··· RECORDS FOR THIS EXERCISE

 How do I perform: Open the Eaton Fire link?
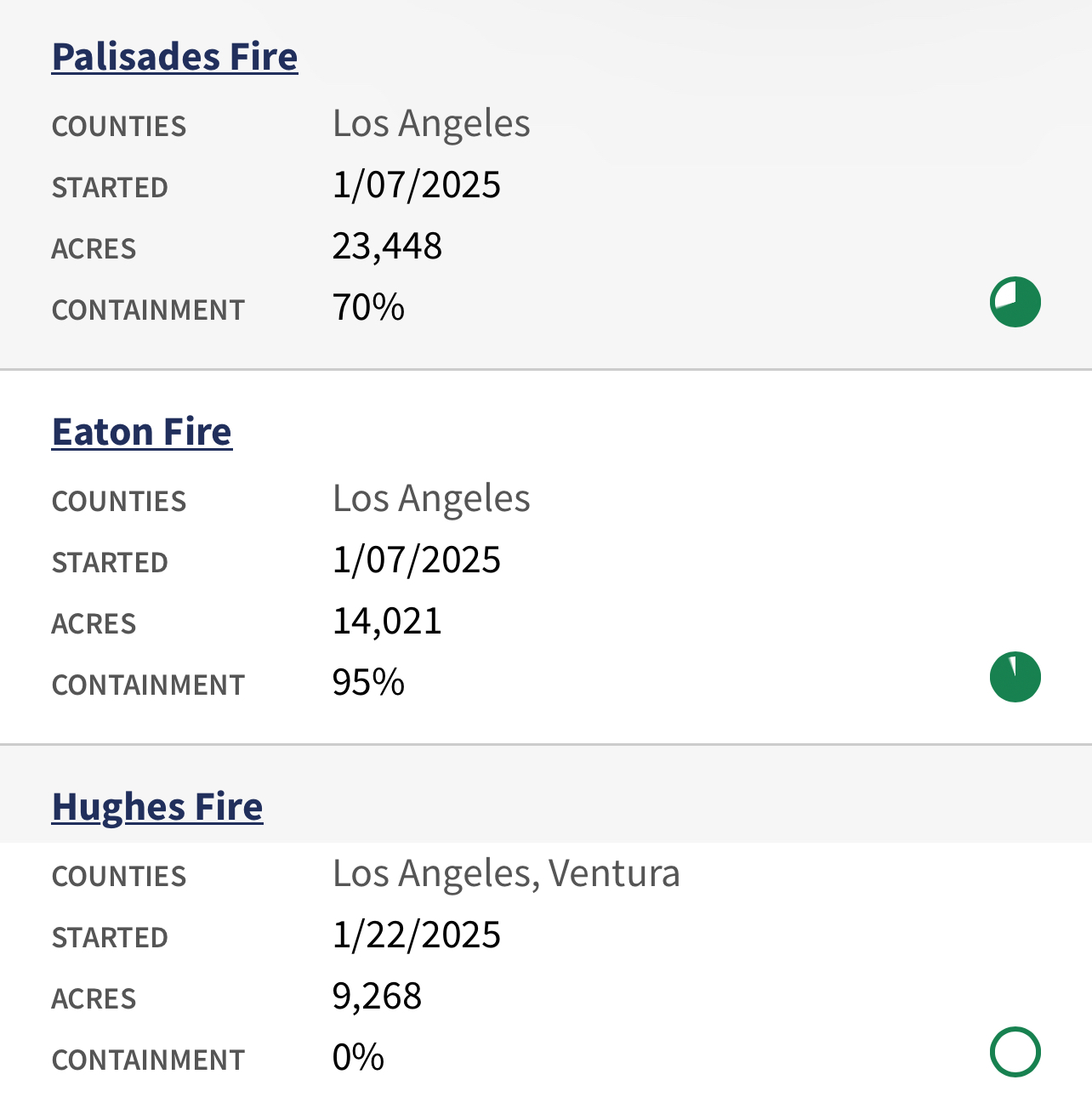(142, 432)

······
··· RECORDS FOR THIS EXERCISE

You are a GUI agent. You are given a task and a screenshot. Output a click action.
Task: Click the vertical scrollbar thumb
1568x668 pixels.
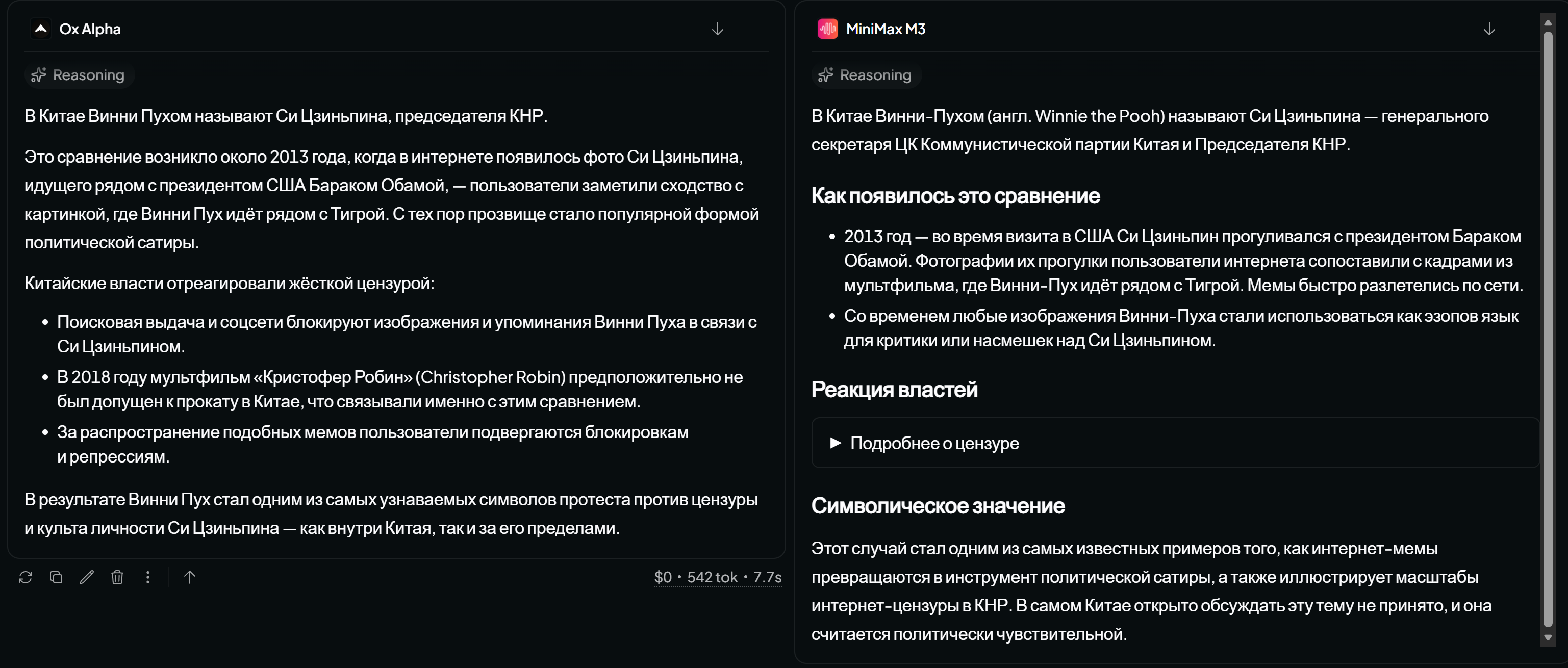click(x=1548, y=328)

······

### DIRECTIVE:
Copy everything from the line containing "You are a GUI" down to the line containing "click(x=1548, y=328)", requests included, but subtract 42 from each coordinate in the answers. Leave the pictures out.

### OUTPUT FOR THIS EXERCISE:
You are a GUI agent. You are given a task and a screenshot. Output a click action.
Task: Click the vertical scrollbar thumb
1568x668 pixels.
click(x=1506, y=286)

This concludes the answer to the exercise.